PROVIDED DATA:
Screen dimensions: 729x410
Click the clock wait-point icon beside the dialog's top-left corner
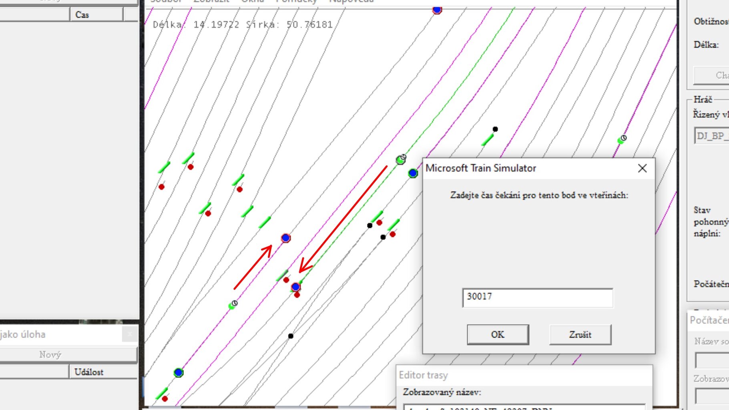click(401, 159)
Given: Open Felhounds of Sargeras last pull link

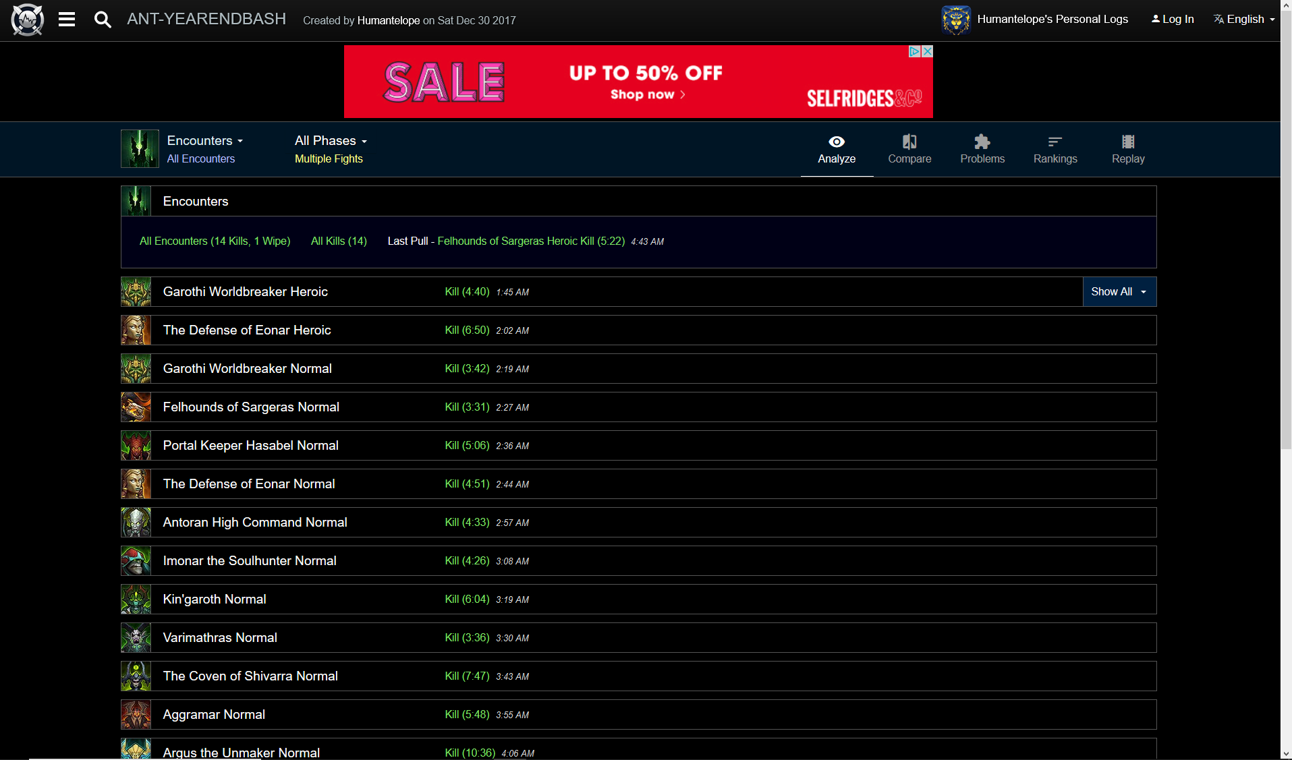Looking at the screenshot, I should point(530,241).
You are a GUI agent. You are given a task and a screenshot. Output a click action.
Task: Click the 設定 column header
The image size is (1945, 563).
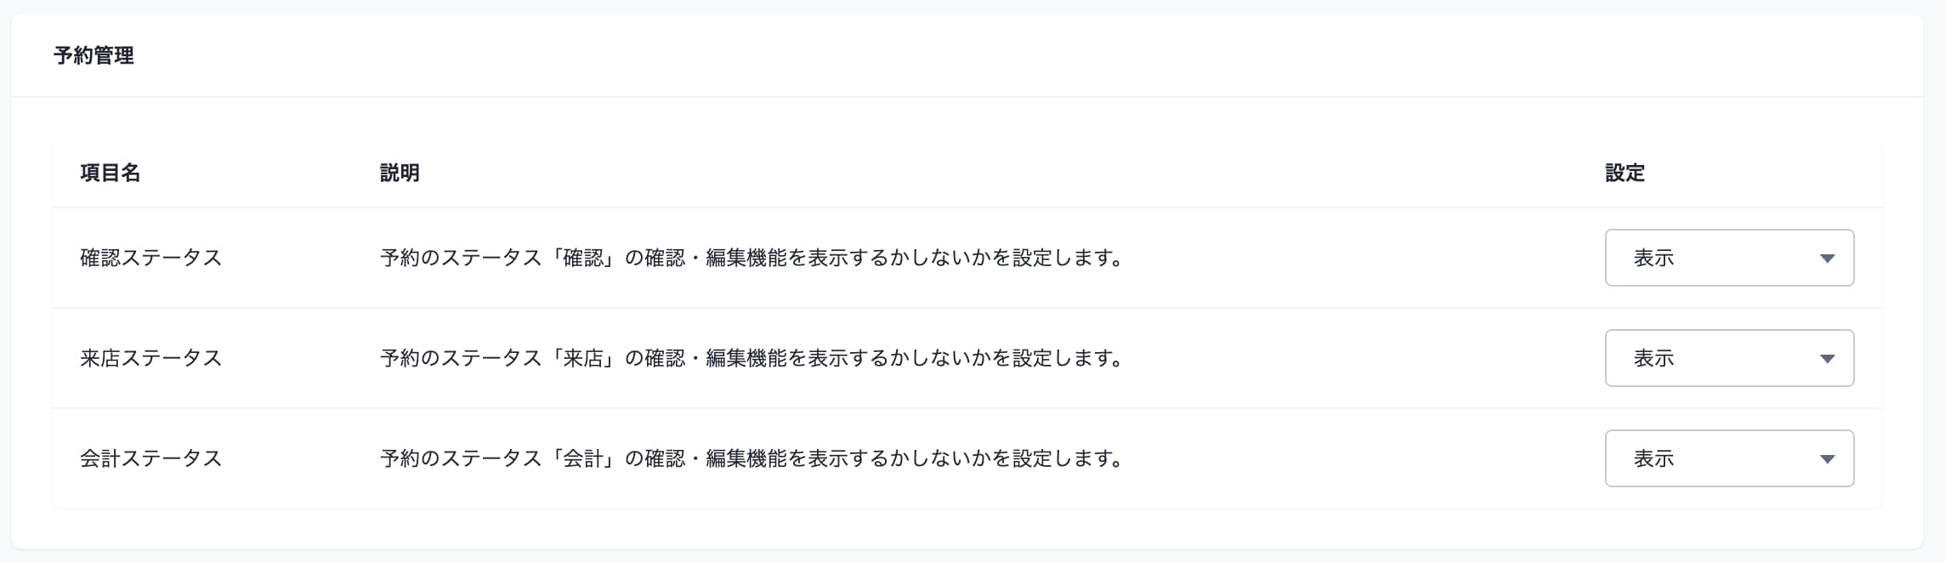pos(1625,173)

GIVEN INSTRUCTION: List the lines of the material above as a numbered list, leaving out blank lines and omitting the pictures.

TASK OUTPUT:
1. Screen dimensions: 729x410
2. Click the clock wait-point icon beside the dialog's top-left corner
3. click(401, 159)
4. Given: Open Felhounds of Sargeras last pull link
5. Looking at the screenshot, I should point(530,241).
6. You are a GUI agent. You are given a task and a screenshot. Output a click action.
7. Task: Click the 設定 column header
8. The image size is (1945, 563).
9. pos(1625,173)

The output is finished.